Exercise task -
Rewrite the lines of the records as a JSON list of strings, one per line, with blank lines omitted. Begin at the line that contains "Where should I click to: Switch to the 주" and stop after the line that contains "Looking at the screenshot, I should [97, 10].".

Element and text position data
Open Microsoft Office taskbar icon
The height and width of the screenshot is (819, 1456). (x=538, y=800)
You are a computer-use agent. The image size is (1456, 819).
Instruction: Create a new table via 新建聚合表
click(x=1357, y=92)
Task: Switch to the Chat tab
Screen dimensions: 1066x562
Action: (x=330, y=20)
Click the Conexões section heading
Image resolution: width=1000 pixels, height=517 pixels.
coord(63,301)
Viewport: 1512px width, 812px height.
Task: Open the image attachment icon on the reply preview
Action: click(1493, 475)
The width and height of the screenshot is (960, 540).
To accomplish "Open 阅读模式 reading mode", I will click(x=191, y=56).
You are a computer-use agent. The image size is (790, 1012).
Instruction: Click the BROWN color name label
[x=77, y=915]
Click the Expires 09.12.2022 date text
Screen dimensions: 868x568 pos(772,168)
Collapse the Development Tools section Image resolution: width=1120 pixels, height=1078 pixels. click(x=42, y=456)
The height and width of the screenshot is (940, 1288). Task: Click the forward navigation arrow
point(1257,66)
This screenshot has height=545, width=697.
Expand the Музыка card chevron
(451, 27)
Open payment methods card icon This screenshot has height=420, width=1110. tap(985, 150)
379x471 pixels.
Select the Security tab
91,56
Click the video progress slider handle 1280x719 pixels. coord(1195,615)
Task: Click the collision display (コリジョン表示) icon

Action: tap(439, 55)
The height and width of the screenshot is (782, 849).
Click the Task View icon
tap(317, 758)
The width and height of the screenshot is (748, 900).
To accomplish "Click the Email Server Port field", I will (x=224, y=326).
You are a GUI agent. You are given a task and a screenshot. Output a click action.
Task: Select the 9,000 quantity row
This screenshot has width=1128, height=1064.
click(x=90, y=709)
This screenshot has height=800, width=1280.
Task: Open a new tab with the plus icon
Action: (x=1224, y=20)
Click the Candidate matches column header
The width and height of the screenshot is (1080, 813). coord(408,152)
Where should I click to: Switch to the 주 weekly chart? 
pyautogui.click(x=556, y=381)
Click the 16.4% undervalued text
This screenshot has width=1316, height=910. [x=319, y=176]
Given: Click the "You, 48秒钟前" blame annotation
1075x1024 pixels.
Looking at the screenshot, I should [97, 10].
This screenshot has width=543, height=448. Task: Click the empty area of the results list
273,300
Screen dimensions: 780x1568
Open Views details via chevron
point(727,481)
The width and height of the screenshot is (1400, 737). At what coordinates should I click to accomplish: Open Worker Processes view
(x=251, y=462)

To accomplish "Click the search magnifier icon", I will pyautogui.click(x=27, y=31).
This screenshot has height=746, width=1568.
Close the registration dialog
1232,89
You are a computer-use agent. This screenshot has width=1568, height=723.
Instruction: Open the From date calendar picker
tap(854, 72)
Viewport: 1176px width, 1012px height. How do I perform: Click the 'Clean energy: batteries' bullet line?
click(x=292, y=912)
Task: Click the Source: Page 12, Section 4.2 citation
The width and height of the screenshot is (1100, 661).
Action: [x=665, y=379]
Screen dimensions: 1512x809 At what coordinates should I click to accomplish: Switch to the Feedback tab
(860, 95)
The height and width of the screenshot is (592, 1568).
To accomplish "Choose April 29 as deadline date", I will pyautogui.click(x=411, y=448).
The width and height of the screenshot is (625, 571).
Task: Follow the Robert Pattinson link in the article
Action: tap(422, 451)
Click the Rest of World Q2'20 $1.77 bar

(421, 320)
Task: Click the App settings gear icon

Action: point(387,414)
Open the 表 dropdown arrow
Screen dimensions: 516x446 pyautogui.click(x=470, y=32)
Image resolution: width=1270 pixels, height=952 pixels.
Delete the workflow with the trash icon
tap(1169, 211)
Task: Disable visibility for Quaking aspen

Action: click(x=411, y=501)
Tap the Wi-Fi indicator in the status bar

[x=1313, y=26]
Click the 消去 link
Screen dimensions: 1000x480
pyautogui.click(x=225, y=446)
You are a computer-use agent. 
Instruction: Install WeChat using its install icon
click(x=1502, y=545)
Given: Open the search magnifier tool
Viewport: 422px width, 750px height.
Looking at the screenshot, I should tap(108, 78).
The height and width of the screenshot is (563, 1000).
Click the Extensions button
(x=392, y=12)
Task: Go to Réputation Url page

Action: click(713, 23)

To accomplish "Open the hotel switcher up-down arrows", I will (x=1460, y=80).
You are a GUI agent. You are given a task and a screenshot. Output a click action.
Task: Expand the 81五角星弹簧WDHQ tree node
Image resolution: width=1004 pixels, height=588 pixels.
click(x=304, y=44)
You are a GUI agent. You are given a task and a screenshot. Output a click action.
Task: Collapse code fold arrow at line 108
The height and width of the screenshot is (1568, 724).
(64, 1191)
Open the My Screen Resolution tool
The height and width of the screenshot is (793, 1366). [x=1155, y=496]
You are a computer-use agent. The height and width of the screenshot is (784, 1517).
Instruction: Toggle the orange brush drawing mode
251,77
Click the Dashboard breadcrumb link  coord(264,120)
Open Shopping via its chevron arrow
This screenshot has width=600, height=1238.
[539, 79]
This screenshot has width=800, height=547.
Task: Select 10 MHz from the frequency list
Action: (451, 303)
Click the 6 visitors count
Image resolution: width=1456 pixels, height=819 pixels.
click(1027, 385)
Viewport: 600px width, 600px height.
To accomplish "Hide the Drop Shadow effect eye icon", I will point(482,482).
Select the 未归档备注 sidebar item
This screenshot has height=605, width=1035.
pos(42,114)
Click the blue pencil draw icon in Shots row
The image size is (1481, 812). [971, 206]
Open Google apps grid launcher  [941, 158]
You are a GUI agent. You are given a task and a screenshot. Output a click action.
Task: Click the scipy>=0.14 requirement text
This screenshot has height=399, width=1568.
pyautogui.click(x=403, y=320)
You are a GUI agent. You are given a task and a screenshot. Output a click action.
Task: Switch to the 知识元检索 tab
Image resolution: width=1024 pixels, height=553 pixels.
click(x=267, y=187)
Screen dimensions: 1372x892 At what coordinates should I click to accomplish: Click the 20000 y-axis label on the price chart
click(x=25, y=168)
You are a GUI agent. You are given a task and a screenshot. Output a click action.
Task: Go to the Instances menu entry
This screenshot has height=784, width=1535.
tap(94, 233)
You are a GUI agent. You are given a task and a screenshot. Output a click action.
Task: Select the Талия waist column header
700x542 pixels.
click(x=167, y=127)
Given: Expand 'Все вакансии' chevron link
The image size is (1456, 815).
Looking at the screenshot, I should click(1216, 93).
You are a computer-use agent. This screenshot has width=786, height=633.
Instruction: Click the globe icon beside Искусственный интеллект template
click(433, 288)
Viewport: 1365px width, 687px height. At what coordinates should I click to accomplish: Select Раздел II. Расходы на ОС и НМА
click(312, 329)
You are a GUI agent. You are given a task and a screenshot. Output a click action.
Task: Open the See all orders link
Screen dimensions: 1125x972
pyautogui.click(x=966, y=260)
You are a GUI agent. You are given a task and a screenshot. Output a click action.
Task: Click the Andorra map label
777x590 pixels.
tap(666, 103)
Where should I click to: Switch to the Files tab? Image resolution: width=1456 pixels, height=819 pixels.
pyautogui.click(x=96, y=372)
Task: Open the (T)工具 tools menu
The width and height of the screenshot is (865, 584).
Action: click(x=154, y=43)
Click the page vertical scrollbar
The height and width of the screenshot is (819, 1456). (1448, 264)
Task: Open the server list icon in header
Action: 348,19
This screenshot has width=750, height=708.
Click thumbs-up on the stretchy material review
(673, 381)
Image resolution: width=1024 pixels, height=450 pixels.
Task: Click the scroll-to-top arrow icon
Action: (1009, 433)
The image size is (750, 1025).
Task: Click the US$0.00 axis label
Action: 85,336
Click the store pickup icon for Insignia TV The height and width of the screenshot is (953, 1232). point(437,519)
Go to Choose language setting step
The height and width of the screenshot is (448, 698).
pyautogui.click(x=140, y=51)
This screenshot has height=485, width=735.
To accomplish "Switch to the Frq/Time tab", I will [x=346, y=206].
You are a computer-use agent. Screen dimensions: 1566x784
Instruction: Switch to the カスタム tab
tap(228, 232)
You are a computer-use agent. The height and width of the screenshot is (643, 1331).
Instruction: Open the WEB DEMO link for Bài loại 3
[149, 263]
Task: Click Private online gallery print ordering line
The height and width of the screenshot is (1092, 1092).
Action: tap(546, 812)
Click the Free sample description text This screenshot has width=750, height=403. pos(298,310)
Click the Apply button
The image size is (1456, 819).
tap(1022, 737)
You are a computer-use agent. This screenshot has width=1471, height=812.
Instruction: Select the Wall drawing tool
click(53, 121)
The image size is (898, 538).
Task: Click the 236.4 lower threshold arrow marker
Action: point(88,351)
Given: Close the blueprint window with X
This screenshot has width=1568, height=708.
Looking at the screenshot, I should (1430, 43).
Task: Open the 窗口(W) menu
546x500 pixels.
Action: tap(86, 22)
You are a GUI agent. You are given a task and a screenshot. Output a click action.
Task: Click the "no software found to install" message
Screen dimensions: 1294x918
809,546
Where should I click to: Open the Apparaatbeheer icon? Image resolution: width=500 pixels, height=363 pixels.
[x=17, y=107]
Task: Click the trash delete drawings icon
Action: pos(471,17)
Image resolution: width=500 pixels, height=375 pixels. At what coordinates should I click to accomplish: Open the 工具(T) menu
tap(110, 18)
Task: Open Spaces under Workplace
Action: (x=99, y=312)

Solution for this task -
[
  "Where should I click to: Switch to the 주 weekly chart? ",
  "pyautogui.click(x=556, y=381)",
  "Click the 16.4% undervalued text",
  "This screenshot has width=1316, height=910. [x=319, y=176]",
  "Given: Click the \"You, 48秒钟前\" blame annotation",
  "1075x1024 pixels.",
  "Looking at the screenshot, I should [97, 10]."
]